** About this task **
For this exercise, copy out each line of the material below that includes "page".
(Extracted material)
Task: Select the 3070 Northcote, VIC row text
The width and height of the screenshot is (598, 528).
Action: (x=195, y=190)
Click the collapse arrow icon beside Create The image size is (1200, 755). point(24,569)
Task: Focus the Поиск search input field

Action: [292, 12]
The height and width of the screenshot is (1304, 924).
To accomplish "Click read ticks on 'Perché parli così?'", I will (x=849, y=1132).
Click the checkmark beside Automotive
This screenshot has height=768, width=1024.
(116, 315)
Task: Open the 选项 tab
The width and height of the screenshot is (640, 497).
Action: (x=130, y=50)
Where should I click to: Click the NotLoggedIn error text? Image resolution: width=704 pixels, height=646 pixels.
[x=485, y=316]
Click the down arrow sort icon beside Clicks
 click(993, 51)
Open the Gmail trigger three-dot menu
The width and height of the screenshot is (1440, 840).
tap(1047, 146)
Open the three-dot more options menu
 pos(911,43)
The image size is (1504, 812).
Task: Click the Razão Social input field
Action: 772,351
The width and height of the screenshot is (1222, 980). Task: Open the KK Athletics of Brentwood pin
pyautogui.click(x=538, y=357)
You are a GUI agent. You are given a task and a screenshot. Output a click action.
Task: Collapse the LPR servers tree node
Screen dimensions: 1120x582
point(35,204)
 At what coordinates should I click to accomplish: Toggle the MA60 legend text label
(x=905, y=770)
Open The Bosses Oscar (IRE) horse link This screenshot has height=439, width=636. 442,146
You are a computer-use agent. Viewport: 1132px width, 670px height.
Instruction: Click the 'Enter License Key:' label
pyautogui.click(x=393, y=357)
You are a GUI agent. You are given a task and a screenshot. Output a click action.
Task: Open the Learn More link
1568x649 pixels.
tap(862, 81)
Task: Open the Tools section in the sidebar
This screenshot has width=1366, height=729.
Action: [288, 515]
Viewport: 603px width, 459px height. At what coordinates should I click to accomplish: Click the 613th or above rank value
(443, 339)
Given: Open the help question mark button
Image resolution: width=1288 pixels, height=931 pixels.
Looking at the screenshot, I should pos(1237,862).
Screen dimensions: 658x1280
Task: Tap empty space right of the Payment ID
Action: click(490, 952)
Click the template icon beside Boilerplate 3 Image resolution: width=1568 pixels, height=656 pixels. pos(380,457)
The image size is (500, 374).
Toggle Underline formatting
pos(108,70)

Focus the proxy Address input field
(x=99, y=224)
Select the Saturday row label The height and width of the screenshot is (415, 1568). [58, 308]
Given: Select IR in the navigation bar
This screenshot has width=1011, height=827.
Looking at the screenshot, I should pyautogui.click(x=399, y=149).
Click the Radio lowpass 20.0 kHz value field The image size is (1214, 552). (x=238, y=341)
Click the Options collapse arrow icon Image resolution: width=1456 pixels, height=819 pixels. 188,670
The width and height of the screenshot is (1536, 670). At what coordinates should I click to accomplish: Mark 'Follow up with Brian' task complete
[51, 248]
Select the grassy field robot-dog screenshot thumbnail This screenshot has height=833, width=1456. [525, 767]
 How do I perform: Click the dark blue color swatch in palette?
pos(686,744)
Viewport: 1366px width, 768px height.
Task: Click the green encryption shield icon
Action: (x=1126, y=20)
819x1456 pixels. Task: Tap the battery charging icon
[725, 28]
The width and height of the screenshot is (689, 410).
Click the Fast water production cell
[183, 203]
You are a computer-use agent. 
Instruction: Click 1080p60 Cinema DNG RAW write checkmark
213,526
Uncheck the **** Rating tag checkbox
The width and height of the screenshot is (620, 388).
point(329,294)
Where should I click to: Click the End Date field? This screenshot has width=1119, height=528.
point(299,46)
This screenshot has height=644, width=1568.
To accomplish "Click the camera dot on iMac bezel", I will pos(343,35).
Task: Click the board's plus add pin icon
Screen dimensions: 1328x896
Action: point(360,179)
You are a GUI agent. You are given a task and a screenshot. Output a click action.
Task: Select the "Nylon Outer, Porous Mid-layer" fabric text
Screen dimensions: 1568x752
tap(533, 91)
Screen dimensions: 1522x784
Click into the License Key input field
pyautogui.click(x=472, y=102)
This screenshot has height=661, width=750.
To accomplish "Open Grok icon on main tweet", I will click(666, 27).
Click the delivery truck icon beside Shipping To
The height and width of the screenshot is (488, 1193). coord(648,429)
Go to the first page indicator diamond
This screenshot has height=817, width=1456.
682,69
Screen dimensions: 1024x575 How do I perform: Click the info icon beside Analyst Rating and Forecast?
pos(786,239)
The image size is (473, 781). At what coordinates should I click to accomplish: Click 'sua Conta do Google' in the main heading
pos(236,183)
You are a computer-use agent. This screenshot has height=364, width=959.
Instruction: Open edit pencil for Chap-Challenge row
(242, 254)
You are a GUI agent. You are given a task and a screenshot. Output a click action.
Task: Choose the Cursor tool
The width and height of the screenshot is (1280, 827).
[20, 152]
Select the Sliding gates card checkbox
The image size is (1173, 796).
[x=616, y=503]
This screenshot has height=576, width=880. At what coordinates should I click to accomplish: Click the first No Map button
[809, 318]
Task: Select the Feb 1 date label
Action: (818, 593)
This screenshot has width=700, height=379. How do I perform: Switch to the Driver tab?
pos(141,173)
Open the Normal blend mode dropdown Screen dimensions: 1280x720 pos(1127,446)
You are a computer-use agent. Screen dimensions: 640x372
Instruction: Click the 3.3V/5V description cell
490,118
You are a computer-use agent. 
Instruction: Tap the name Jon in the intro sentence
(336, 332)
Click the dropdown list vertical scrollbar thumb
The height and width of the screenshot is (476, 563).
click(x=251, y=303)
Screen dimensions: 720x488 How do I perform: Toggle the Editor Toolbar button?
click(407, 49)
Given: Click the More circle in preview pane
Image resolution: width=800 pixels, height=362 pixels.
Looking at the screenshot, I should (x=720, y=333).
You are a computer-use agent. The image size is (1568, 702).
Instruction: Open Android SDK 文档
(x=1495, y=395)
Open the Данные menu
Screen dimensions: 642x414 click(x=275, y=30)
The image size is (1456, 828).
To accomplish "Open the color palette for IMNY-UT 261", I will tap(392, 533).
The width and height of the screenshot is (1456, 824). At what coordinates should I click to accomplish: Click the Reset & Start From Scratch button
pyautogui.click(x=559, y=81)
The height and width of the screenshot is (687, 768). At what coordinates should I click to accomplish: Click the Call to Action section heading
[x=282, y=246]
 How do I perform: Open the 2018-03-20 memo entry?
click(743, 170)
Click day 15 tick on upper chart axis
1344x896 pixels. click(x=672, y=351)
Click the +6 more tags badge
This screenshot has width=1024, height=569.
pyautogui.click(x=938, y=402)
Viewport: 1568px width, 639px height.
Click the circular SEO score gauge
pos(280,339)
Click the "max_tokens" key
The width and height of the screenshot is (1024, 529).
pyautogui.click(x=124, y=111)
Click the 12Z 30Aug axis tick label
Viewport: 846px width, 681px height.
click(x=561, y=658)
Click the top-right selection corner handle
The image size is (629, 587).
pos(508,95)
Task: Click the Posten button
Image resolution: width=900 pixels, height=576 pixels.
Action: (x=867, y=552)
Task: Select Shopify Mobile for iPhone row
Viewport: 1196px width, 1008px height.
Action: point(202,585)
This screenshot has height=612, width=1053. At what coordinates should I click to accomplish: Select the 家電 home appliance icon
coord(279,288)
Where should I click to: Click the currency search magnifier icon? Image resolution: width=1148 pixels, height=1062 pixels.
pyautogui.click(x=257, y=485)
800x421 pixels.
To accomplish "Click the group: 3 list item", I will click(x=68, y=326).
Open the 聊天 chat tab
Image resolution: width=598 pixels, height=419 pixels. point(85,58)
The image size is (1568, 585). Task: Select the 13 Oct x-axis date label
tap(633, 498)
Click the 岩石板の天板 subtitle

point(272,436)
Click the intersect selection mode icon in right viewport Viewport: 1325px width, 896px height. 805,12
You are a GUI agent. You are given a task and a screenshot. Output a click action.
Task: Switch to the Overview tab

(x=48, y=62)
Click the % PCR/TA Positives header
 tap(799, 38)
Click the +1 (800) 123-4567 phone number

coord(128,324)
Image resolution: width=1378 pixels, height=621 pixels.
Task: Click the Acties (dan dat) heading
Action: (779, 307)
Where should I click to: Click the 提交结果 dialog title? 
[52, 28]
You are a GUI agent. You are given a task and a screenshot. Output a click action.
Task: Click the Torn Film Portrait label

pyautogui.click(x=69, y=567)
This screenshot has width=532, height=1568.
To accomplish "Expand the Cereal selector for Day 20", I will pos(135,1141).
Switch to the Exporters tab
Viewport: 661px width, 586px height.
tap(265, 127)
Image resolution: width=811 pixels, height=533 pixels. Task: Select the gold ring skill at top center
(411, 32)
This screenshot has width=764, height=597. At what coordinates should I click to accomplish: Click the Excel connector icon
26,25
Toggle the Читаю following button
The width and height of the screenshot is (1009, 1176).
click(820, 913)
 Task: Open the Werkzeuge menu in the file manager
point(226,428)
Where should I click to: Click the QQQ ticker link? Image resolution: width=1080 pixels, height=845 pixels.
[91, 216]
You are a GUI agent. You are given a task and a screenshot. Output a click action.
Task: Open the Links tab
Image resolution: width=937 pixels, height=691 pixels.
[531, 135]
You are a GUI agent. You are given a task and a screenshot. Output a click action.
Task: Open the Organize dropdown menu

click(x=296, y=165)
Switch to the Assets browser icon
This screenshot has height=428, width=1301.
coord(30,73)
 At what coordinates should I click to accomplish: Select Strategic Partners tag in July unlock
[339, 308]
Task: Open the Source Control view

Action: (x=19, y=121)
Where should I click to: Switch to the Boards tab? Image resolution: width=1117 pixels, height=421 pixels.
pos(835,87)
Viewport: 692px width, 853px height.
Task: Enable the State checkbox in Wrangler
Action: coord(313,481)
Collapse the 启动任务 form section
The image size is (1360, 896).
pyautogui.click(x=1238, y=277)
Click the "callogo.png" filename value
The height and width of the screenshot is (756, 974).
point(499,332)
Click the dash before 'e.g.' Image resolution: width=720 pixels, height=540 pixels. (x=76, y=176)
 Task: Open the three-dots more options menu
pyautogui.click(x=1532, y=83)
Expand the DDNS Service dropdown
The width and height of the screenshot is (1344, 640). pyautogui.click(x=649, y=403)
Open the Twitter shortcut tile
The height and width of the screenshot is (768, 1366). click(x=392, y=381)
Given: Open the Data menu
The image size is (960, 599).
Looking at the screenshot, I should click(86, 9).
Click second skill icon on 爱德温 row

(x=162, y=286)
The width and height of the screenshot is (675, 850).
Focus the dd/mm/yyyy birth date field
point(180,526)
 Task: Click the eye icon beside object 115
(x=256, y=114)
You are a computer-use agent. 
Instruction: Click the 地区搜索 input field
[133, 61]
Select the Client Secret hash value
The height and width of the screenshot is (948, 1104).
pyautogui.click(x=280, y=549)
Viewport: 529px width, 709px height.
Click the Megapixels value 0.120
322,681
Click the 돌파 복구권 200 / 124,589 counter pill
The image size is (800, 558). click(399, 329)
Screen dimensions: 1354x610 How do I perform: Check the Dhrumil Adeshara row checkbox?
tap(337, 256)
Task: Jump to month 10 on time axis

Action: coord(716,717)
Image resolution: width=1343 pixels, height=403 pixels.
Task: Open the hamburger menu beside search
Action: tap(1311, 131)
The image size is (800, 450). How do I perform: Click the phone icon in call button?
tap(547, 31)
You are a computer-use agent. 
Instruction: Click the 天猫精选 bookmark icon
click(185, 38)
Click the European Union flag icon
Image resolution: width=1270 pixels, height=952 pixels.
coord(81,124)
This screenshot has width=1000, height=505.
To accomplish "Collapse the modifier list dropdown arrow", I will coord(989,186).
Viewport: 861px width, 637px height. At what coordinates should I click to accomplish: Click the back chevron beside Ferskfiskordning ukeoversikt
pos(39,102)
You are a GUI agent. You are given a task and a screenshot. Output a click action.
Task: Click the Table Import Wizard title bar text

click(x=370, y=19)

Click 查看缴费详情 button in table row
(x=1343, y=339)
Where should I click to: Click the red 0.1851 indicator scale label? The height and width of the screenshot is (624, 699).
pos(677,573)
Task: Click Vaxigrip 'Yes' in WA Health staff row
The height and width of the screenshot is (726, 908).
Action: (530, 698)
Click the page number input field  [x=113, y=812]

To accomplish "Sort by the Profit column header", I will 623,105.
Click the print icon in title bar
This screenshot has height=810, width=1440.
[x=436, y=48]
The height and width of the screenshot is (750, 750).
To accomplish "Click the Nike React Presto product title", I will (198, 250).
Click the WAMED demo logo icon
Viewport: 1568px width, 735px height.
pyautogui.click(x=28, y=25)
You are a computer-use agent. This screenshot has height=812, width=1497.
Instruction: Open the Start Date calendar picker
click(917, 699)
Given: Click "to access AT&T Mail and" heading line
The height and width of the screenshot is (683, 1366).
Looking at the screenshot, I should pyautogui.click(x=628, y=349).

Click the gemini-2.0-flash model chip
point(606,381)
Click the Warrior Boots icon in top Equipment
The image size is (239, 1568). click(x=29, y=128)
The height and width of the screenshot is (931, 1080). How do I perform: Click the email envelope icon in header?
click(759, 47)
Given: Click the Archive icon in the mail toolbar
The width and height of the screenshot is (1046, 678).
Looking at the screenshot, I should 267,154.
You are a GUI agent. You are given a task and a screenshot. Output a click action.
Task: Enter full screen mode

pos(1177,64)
(End Extracted material)
** Answer for the task **
Go to the first page indicator diamond
Click the page number input field  [x=113, y=812]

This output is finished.